2. "Real Steel" has scenes of fighting robots, and they are impressive, as far as they go: The movie, somewhat cleverly, imagines a universe of robots that are essentially professional wrestlers, who fight in the World Robot Boxing circuit, with names like "Midas," "Ambush" and "Noisy Boy." There's also an underground circuit, in which unproven or past-their-prime robots fight for whatever crash they can scrape up. You can work your way up, if you win the right fights, if the right promoter spots you. In other words: It's like human boxing now, only less corrupt. Now, robots, not being sentient beings, don't have much need for cash, which is why there are so many damn humans in this movie. "Real Steel" has too many humans. It wants you to get behind the inspiring story of a fighting underdog robot via the humans who "care" so much for it. But can a robot be an underdog? Isn't that sort of like cheering for the ping-pong balls in the lottery?
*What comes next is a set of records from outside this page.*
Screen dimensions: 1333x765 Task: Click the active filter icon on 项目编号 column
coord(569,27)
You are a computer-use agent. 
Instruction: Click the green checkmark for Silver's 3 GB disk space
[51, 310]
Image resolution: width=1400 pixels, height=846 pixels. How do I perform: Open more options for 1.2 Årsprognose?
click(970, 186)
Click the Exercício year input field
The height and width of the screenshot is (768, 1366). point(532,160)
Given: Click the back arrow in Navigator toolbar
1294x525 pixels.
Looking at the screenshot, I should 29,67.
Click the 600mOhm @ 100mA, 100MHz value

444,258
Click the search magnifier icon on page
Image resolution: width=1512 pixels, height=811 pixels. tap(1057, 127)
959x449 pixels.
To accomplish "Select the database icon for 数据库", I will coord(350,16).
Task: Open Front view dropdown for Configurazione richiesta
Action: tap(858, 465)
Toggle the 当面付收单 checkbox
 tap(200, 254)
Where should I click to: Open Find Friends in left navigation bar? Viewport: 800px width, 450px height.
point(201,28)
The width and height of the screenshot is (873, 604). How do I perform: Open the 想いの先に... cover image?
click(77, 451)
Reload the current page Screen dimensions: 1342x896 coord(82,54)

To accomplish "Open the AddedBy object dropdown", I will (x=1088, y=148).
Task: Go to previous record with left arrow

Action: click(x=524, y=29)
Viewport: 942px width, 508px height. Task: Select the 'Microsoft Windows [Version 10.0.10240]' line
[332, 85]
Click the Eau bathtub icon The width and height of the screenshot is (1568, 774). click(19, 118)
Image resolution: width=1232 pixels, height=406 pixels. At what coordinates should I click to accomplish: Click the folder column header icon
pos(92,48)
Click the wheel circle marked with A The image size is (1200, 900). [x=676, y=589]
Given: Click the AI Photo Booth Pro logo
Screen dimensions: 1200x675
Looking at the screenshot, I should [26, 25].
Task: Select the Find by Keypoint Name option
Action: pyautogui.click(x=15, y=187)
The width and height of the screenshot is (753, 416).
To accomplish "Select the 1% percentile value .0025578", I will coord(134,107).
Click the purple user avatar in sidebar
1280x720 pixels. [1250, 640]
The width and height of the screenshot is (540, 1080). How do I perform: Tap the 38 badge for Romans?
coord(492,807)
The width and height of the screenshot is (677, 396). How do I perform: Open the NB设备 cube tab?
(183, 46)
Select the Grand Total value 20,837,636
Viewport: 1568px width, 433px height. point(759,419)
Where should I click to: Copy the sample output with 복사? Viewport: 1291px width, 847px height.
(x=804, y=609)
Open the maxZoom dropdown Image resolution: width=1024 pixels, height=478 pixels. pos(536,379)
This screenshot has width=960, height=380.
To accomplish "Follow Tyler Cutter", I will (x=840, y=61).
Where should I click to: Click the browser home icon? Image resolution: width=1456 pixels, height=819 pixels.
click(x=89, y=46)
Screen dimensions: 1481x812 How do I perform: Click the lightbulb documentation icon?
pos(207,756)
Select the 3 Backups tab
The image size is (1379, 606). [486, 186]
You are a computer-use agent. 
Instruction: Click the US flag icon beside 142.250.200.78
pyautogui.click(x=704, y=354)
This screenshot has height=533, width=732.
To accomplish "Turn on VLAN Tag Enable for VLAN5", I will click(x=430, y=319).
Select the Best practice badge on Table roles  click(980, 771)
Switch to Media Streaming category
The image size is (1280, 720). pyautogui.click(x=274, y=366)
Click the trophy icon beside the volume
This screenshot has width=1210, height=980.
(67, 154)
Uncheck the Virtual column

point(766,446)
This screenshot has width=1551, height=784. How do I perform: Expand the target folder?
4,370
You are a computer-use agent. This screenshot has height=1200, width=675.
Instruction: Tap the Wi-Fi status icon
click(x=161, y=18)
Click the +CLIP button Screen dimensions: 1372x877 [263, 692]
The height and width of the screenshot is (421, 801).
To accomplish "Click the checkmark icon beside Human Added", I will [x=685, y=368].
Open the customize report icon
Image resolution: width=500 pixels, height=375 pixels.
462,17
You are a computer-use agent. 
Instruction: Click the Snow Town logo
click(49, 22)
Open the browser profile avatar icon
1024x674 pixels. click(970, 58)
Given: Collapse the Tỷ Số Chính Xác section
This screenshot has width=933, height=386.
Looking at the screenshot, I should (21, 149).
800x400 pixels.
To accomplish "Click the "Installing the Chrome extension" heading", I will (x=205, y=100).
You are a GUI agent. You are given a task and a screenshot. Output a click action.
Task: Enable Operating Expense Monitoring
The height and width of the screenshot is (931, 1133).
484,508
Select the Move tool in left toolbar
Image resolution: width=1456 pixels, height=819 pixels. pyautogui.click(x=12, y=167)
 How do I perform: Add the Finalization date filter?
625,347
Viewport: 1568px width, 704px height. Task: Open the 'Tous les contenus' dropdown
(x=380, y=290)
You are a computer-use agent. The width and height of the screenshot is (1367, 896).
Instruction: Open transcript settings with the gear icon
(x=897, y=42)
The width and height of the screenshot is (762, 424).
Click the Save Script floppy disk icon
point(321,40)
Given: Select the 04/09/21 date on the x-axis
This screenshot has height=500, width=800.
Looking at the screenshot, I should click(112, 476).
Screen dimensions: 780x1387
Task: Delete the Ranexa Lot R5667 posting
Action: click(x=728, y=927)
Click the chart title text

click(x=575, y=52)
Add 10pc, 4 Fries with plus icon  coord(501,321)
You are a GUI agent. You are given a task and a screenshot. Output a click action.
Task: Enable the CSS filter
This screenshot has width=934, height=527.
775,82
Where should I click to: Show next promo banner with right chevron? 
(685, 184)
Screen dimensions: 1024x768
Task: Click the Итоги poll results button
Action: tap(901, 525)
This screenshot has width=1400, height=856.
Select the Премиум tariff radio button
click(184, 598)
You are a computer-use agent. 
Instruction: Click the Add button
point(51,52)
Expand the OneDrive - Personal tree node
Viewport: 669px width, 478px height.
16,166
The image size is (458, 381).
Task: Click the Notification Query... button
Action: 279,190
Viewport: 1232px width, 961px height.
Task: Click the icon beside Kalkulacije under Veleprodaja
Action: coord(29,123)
3. The movie lays it on thick, though, with Hugh Jackman mustering up every rogue charm cliche in the book to play Charlie, a robot boxing promoter who lives out of a van and constantly owes somebody money, somebody who's always looking to beat the cash out of him. (Humans only fight out of rage or credit in this movie; they leave the show-fighting to the robots.) Charlie, in a rather lazy conceit, discovers that his son, whom he's only met once, just lost his mother (you never find out how she dies, or even hear her name or see here; she's just "dead parent" so we can get onto the plot), and Charlie needs to show up and sign off on his rich aunt (Hope Davis, for some reason) to take care of him. As you might suspect, Charlie and the boy share a love for robot boxing, and once they've discovered an old "sparring bot" named Atom, a decade of parenting neglect is forgotten in a rags-to-riches tale of metal violence.
4. This is all incredibly silly, and the father-son business is handled in such a hokey manner that you'll find yourself tapping your foot waiting for people to stop talking so the robots might start punching each other again. It's sort of amusing, watching "Real Steel" contort itself into sports movie tropes that you wouldn't think would be possible in a movie about boxing robots. I understand why Atom would need to mimic Charlie's boxing moves; his programming allows him to complete any move he watches someone make. (Oh, Charlie's a former boxer, so you can probably guess where that's going.) I do not understand, however, why Atom would need to train, let alone necessitate a training montage. But this movie sneaks one in anyway, because we expect it, because this movie wants to be "Rocky" with robots so badly that I'm honestly surprised they didn't spring for rights to the Survivor song. Except with a cute kid, which I guess makes it "The Champ." Except robots can't die. "Real Steel" is undiscriminating in its derivativeness.